As Ambrose carefully examined the heroic spirit that had fused with the artifact, realization dawned.
"This isn't Arthur Lyon's true soul at all," Ambrose said excitedly. "He made a powerful wish upon the artifact and used his own soul as nourishment, watering that seed until it grew into a heroic spirit.
"Captain Aige, your creator must have done the same. In the battle that led to his demise, his strongest wish must have been for you to gain true consciousness. That wish became a seed. Fed by his soul, it grew into you..."
Aige fell silent for a long moment before completing Ambrose's train of thought. "So Father used his soul as fertilizer for the seed of his wish, and I was born from it. His soul exists within mine. To resurrect him would mean carving a piece from my own soul.
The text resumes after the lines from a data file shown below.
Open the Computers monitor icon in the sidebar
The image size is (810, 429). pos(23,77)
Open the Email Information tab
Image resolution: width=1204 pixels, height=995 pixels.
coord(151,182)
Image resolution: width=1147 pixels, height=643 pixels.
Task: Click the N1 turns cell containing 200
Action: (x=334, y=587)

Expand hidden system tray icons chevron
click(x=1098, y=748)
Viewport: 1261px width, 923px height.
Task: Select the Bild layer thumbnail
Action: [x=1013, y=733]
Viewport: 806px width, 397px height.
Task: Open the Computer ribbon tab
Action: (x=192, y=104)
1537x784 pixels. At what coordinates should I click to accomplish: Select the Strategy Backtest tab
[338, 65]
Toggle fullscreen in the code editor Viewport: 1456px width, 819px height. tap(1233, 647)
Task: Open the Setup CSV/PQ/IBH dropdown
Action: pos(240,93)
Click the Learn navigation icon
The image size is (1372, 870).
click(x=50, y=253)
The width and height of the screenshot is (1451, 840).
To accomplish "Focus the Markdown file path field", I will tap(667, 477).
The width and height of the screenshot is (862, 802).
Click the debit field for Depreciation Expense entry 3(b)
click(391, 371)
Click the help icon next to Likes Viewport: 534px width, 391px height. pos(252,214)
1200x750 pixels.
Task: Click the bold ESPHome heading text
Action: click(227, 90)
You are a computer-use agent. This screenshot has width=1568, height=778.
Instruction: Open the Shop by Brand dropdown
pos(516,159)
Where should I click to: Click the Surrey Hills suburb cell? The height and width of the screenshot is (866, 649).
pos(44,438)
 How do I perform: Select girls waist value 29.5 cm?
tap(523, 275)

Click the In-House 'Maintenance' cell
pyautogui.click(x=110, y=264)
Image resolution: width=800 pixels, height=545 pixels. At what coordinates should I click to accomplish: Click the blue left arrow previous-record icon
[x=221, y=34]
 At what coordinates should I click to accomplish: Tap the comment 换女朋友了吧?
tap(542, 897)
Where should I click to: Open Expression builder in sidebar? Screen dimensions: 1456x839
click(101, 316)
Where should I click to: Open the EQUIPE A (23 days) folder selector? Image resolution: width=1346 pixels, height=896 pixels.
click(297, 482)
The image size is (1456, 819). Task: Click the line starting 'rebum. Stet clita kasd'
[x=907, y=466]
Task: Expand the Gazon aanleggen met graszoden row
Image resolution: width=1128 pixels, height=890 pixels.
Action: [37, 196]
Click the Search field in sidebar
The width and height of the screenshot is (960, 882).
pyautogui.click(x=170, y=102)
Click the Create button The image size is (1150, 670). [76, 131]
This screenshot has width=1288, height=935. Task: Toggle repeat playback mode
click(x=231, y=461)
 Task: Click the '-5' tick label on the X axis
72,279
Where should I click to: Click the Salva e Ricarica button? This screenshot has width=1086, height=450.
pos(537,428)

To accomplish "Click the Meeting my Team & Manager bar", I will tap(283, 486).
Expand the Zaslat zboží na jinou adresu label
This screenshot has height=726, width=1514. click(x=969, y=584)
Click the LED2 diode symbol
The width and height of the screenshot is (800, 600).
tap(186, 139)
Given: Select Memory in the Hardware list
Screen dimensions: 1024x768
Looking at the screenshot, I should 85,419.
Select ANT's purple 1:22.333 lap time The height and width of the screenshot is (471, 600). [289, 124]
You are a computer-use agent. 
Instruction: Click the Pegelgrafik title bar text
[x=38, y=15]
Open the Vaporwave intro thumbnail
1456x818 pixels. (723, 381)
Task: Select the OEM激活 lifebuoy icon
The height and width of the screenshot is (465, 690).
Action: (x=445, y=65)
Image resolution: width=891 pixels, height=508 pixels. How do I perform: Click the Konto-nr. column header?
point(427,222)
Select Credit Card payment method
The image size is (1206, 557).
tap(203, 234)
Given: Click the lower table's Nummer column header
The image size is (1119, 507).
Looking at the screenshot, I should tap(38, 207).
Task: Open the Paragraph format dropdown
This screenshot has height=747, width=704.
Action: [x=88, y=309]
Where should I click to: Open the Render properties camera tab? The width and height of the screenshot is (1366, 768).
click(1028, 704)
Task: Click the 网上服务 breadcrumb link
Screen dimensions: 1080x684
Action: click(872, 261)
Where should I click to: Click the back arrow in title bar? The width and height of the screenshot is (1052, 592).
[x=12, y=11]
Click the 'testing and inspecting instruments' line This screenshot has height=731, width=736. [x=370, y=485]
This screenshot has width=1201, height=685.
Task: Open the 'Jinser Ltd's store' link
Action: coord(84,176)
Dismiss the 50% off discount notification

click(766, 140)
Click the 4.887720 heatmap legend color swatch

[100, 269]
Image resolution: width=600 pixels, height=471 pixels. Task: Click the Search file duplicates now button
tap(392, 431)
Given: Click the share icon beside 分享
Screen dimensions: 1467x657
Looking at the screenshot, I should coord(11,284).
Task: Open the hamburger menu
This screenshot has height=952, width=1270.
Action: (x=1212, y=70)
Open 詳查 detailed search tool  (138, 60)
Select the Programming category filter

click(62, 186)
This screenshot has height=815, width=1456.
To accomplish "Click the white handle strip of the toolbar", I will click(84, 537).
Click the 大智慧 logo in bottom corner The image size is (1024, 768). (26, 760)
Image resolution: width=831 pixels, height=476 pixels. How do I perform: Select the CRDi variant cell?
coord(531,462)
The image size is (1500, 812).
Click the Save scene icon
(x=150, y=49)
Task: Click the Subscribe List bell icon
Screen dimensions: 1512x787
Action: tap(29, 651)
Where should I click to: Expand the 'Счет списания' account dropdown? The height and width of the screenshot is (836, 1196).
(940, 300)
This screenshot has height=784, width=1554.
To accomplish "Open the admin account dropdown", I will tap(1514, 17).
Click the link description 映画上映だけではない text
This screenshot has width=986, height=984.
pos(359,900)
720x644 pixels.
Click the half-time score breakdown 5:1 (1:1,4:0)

That's why the Wish spell failed—it cannot directly harm the caster. But if I were willing to risk soul damage... I could still revive him."
Excitement flickered in her voice.
Ambrose shook his head. "No. That's a misunderstanding. Your father's soul does not discretely exist within yours, either as a fragment or otherwise.
"Consider this: when a human eats food, it becomes energy and flesh, incorporated into every drop of blood, every fiber of muscle. Can you restore the food by carving out chunks of flesh? Of course not. Once digested, it no longer exists as it was.
"Wish cannot kill you and reverse spiritual matter back into its original form. When you used a Wish spell to restore your father's body, you weren't actually reconstituting his decomposed flesh, but rather creating a similar corpse out of nothing.
"My advice is this: wish for a recreation of the father from your memories instead. It won't be anything more than a false substitute, but it's the only solution I can come up with."